Gueule cassée
Batailles choisies #67
En deux mots:
Je regarde mon cadet dont le corps et le visage sont couverts de gnons.
Petit a un bleu sur la joue gauche. Il a la joue droite râpée, d’une récente gamelle sur un trottoir. Il a une coupure légère sur le menton.
Son front, sur la gauche, porte la cicatrice, fine ligne blanche, d’une chute sur le perron, de la visite aux urgences en résultant, et des cinq points de suture en douloureuse conséquence. Sur la droite, il a une éraflure d’une fois, mais laquelle, où il a trébuché. Au milieu du front, il a une bosse d’une fois, mais laquelle, où il a encore trébuché.

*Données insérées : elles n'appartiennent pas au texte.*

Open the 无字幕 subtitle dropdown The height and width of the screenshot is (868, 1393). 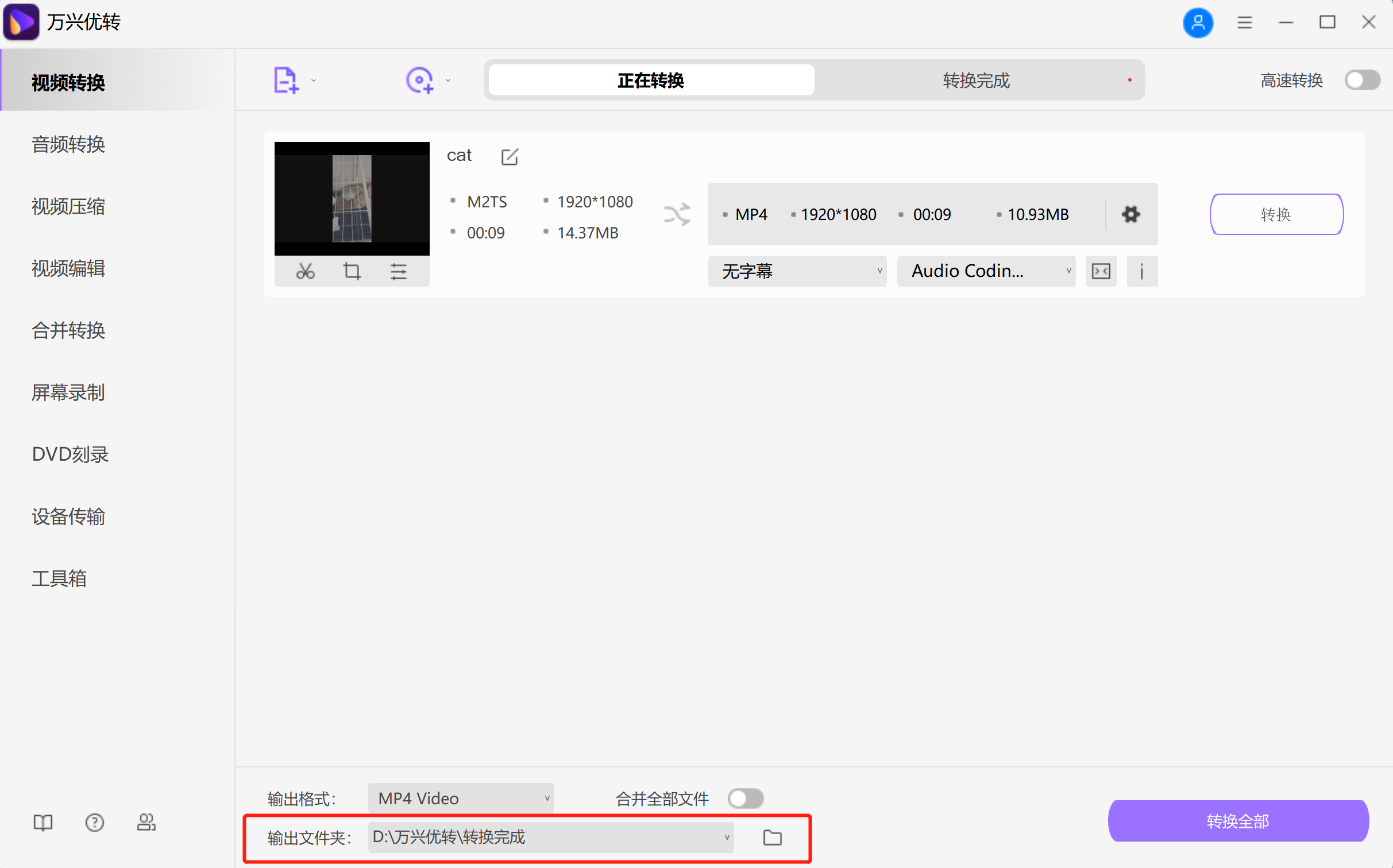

Petit n’arrête pas de tomber, de se cogner, de se faire mal. Sans arrêt. Presque tous les jours. Sur son visage et son corps, il est couverts de bleus, de gnons, de bobos. Quand il se fait mal et qu’on lui demande de montrer le bobo, “montre le bobo, Petit, où as-tu mal”, il montre en veux-tu en voilà, une de ces nombreuses blessures de guerre, sans qu’on sache si c’est la plus récente.
Est-il particulièrement téméraire ? Ou suit-il le rythme imposé par son grand frère?
Depuis aujourd’hui, pour parfaire ce tableau, il a une oreille enflée et rouge, piqûre de fourmi, suppose-t-on.
C’est mon fils cadet, le front variant du bleu au rouge, égratigné, éraflé, griffé, coupé, piqué.
C’est Gueule cassée.
Qu’est-ce qu’il est beau, quand même.